その中で、単に人手を増やすのではなく、デジタル技術やAIを積極的に活用しつつ、人間中心やアカウンタビリティといった理念を明示する「JPO AIビジョン」を策定するという点は重要です。さらに、日米欧三極特許庁でAI活用の理念を共有し、世界をリードしていく姿勢は、日本の特許行政が国際的なルール形成にも関与していく意思表示と受け取れます。
知財経営の裾野を広げる支援策
大企業だけでなく、中小企業やスタートアップ、大学にまで視野を広げている点も、今回のメッセージの特徴です。知財経営支援ネットワークや、専門家派遣事業を通じて、知的財産と経営を一体で支援する体制を整えることは、イノベーションの担い手を広げる上で不可欠です。

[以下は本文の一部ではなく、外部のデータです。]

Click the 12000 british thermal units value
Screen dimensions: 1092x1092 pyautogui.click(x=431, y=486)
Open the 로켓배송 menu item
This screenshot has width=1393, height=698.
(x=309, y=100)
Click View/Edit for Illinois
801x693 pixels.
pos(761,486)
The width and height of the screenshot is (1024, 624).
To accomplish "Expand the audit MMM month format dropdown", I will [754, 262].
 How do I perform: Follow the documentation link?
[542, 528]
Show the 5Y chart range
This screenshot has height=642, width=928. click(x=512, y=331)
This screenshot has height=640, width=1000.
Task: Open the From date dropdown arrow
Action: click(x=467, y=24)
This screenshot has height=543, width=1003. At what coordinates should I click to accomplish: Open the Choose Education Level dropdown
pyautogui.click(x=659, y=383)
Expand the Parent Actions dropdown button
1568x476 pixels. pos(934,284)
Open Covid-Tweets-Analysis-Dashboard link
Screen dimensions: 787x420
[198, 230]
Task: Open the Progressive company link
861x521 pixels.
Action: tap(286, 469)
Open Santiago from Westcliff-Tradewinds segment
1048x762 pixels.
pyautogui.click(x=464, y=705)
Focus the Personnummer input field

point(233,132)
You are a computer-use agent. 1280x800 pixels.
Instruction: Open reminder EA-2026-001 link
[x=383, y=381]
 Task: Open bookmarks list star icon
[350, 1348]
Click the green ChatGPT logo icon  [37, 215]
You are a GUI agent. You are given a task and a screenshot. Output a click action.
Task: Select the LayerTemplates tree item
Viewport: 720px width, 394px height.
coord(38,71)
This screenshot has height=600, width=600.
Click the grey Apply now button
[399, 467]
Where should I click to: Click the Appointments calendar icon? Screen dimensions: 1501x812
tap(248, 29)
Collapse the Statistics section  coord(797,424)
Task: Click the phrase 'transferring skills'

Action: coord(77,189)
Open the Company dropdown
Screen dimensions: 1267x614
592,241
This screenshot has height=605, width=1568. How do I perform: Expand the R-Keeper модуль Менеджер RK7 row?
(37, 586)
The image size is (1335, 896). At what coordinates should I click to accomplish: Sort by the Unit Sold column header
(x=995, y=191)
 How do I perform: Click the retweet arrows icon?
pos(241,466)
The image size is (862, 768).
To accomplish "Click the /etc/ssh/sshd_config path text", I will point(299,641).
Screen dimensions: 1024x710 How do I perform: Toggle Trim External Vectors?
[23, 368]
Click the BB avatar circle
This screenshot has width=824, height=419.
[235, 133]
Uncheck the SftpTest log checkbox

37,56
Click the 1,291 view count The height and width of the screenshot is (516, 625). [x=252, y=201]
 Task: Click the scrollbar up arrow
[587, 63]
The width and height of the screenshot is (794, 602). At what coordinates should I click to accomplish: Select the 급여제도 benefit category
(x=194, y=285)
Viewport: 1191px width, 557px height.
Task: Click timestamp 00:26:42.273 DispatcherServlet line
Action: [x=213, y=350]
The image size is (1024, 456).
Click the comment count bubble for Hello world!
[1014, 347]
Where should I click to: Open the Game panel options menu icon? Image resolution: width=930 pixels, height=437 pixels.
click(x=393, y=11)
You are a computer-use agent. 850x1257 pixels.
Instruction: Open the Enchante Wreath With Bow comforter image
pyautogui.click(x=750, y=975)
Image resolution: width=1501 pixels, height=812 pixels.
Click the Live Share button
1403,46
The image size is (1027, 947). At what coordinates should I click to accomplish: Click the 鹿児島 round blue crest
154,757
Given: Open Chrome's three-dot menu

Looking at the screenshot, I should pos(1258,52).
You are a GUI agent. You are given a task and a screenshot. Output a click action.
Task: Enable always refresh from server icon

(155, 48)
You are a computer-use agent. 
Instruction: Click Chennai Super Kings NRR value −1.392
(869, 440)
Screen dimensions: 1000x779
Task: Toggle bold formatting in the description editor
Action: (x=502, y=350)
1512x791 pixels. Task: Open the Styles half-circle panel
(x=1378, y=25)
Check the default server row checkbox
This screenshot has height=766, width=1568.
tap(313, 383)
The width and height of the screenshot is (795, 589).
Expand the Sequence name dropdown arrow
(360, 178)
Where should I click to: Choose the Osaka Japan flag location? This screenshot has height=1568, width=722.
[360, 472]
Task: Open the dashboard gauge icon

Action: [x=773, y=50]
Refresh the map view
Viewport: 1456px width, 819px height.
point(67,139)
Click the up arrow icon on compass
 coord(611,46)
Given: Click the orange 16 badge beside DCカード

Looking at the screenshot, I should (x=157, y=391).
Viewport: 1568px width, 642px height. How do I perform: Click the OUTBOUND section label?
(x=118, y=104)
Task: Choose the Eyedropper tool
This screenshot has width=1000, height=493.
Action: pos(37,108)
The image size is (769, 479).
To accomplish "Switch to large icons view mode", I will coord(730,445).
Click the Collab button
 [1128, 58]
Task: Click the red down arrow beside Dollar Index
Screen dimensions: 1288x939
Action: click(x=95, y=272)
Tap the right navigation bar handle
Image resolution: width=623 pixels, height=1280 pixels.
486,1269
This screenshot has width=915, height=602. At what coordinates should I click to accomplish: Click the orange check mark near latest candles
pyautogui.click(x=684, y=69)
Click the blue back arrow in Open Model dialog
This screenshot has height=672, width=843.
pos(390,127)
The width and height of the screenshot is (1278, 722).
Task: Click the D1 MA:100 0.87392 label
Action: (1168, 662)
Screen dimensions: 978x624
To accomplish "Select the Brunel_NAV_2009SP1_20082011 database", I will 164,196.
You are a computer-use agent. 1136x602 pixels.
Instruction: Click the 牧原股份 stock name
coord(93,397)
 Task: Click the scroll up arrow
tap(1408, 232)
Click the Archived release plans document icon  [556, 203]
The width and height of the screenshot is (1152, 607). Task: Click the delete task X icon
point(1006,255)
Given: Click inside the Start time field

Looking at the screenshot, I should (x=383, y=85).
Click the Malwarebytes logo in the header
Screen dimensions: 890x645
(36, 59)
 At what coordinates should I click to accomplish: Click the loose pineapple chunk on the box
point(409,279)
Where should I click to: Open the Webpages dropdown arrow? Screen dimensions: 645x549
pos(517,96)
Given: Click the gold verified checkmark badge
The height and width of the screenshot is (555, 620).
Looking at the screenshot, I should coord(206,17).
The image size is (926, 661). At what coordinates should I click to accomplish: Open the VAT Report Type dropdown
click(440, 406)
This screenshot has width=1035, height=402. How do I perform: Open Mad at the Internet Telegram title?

特に、研究成果の社会実装を目指す大学発スタートアップにとって、早い段階から知財戦略を構築できる環境は、成長のスピードと質を大きく左右します。
海外展開と取引適正化への視線
海外展開支援としてのPPHの拡充や、タイとの新しい形の協力は、日本企業の国際競争力を高める実務的な施策です。同時に、知的財産取引の不当な慣行に対して取引適正化を進める姿勢は、知財を「安心して使える資産」にするための土台整備だといえます。
権利があっても、取引の現場で不利益を被るのであれば、知財は十分に活用されません。この点に正面から向き合っていることは評価すべきでしょう。
成長戦略としての知的財産政策
全体を通して感じるのは、特許庁の役割が「審査機関」にとどまらず、日本経済の成長戦略の一翼を担う存在として明確に位置付けられている点です。迅速かつ高品質な審査、AI活用、知財経営支援、国際連携は、それぞれが独立した施策ではなく、「稼ぐ力」を強化するための一連の流れとして設計されています。
おわりに
今回の新年メッセージは、知的財産政策がマクロ経済の文脈と強く結び付いていることを改めて示しています。賃上げと投資の好循環を一過性に終わらせないために、知的財産をいかに活用するか。その問いに対する、特許庁としての明確な方向性が示された年頭のメッセージだといえるでしょう。
今後、これらの方針がどのように実務や企業行動に落とし込まれていくのか、引き続き注目していきたいと思います。